[Begin SUPPLIED RECORDS]

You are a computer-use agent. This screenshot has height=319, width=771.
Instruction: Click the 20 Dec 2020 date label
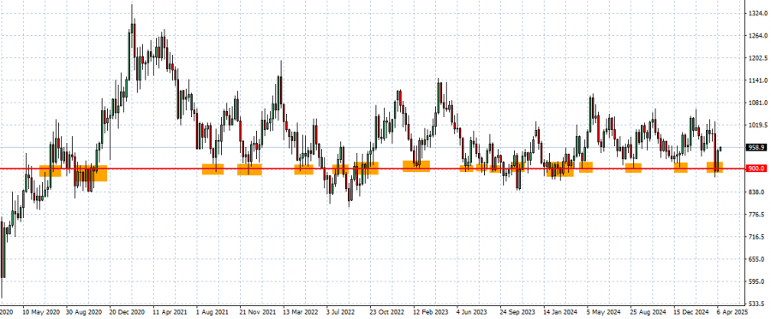tap(127, 311)
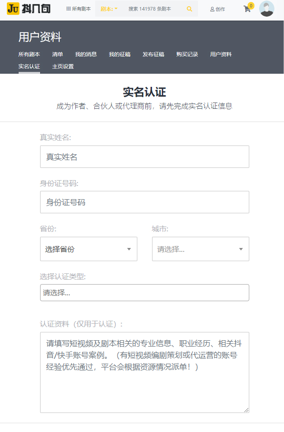Click the 认证资料 text area
Viewport: 284px width, 432px height.
click(145, 372)
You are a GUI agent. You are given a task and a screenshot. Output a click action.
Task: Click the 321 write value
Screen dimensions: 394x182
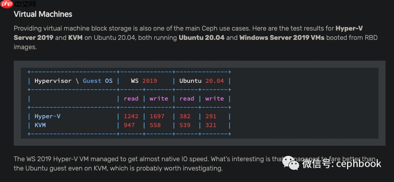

[End SUPPLIED RECORDS]

INSTRUCTION:
Transcribe the listing above from its first line through the line containing "click(145, 372)", inclusive. Leave the pictures out of your answer.

COMPLETE OUTPUT:
You are a computer-use agent. This screenshot has height=319, width=771.
Instruction: Click the 20 Dec 2020 date label
tap(127, 311)
Click the 认证资料 text area
Viewport: 284px width, 432px height.
click(145, 372)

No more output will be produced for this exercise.